Melatonin in clinical practice

There are several areas of clinical practice where melatonin may have potential, some of which have been mentioned previously.

As with cells of the immune system, so with melatonin, production is progressively reduced with advancing age. Thus, the potential clinical importance is apparent for maintaining, prophylactically, youthful levels both of melatonin and of cells mediating tumour immunosurveillance, i.e. NK cells. However, liberal use of melatonin in the elderly may need to be revisited. Despite the undoubted value of exogenous melatonin as a sleep regulator and/or inducer, it is nonetheless possible that melatonin in supernormal quantities may produce the undesirable effect of increasing tumour frequency in the elderly. The reason for this is that aberrant cells from the immune system of elderly mammals are produced at higher levels (reflecting factors such as life-long DNA damage) than in younger mammals. Because melatonin inhibits apoptosis, excessive quantities of this hormone could lead to the development of B-cell lymphomas if enough aberrant B cells escaped the natural deletion process.

For similar reasons, as a pro-inflammatory mediator, melatonin may act to aggravate inflammation and, thus, promote conditions such as rheumatoid arthritis.

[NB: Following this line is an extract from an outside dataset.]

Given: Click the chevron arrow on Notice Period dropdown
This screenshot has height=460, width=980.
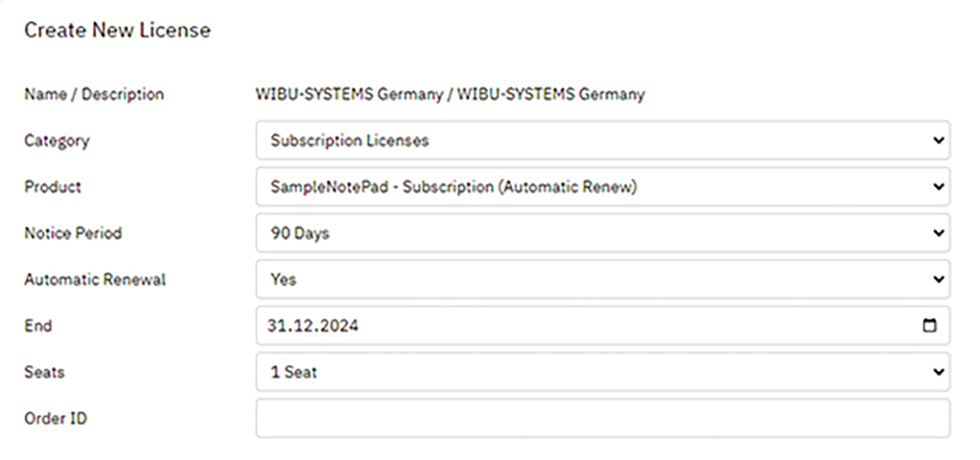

This would imply a possible contraindication for the use of melatonin in auto-immune diseases (Maestroni et al. in press) or, indeed, in any inflammatory condition.

Nonetheless, it appears that for non-T-cell lymphomas and leukaemias and possibly for many yet untested tumours, there is now formal, experimental preclinical evidence for the potential of melatonin in tumour abatement. This evidence is sufficient to justify further studies of the ability of melatonin to favour Th1 priming and/or NK-cell activation, and this might be exploited to boost the efficacy of cancer vaccines in the future.